If smart money is money plus the promise of help that’s worth paying for, then dumb money is money plus hidden harm, and mostly money is mostly money.
All three provide what entrepreneurs primarily want from investors: money.
Avoid dumb money: you don’t hire harmful people—so don’t marry them for the life of the company either.
Most investors are mostly money but very few of them act like their primary contribution is capital. They spend too much time selling you on their value-add and not enough time getting you a quick yes or no.
Smart money is rare—after all, would you work with most investors if they didn’t bring a piggy bank? Also, too many investors think the “smart” in smart money means “we know how to run your business better than you.”
Weed out the dumb money with diligence.
Don’t assume any investor won’t be harmful. Do the diligence to prove otherwise:
Do you trust them?
Will they provide their pro rata in the next round? (Not so important for seed funds and angels.)
Will they support you if the company is going sideways?
Do they have impeccable references?
Do they want control?
When it comes time to sell the company, will they let you?
Will they let you expand the option pool to hire someone great?
Do they want to replace you as CEO?
Will they try to merge you with a dying company from their portfolio?
Do you want to marry them for the life of the company?

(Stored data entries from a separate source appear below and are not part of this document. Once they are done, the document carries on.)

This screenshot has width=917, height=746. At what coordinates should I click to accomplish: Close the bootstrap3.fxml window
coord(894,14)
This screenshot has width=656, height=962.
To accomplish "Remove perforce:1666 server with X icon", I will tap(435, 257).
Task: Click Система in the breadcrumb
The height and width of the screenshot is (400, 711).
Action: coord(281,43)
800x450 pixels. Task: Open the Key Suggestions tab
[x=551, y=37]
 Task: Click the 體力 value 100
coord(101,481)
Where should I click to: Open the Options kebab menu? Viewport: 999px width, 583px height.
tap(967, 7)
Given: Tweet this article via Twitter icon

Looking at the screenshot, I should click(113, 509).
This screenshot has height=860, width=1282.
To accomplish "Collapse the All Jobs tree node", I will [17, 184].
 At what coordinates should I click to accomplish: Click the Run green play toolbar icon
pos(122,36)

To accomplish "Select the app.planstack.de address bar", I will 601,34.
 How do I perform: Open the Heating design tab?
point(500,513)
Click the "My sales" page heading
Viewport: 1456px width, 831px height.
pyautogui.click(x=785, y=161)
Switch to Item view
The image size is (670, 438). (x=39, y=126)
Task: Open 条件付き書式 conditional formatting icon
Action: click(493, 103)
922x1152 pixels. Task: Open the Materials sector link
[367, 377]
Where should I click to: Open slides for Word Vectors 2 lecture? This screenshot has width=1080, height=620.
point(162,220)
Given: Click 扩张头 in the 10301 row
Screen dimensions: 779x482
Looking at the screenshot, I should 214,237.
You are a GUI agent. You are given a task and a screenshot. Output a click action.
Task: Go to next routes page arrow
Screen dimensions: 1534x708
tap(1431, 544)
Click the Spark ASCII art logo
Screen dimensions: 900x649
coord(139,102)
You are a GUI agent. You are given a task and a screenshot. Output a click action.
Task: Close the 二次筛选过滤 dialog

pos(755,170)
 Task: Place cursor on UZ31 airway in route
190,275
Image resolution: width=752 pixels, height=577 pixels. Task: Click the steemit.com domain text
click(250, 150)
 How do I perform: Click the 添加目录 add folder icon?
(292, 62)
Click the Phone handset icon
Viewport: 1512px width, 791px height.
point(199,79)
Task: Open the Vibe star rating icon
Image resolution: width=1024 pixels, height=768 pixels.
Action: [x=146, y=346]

Are they committed to investing in startups and do they have a reputation to protect in the startup world?
Evaluate supposedly smart money with the same smart money test.
After you’ve weeded out the dumb money, do the smart money test on everybody else:
Would you add the investor to your board of directors (or advisors) if they didn’t come with money?
If the answer is no, then they are mostly money (see below). If the answer is yes, subtract some dilution from their investment since their eliminating the cost of a value-add director or advisor. You’re paying for the smart money investor—with their own money!
A smart money investor can be very valuable because they are good enough to be an advisor or board member and they own enough to really care about the company in good times and bad times. An advisor or independent director won’t own enough of the company to really care if the company is in trouble—their career isn’t on the line like an investor’s.
But! If the investor you thought was smart doesn’t add value, you can’t fire them like an advisor or director and get your money back. You can only hope to ignore them. Which is why it is safer to…
Assume your investors are mostly money.
Whether you raise smart money or mostly money, you should raise money as if your investors were mostly money. In other words, unbundle money and value-add. Get money on the best terms possible and get value-add on the best terms possible.
You can buy advice and introductions for 1/10th of the price that most investors charge. An investor will buy 15–30% of your company. An advisor or independent director will require 0.25–2.5% of your company with a vesting schedule of 2–4 years.
An advisor or independent director will be hand-picked from the population of planet Earth. They should be more effective than someone picked from the vast pool of investors who want to invest in your company.
They will own common stock, unlike an investor who owns preferred stock with additional rights.
And they won’t have conflicting responsibilities to their venture firm, other venture firms, or limited partners.
Money-add first, value-add second.
Value-add is great but it comes after money-add. First, find a money-add investor who will make an investment decision quickly, who is humble and trustworthy, who will treat you like a peer, who shares your vision, and is betting on you, not the market.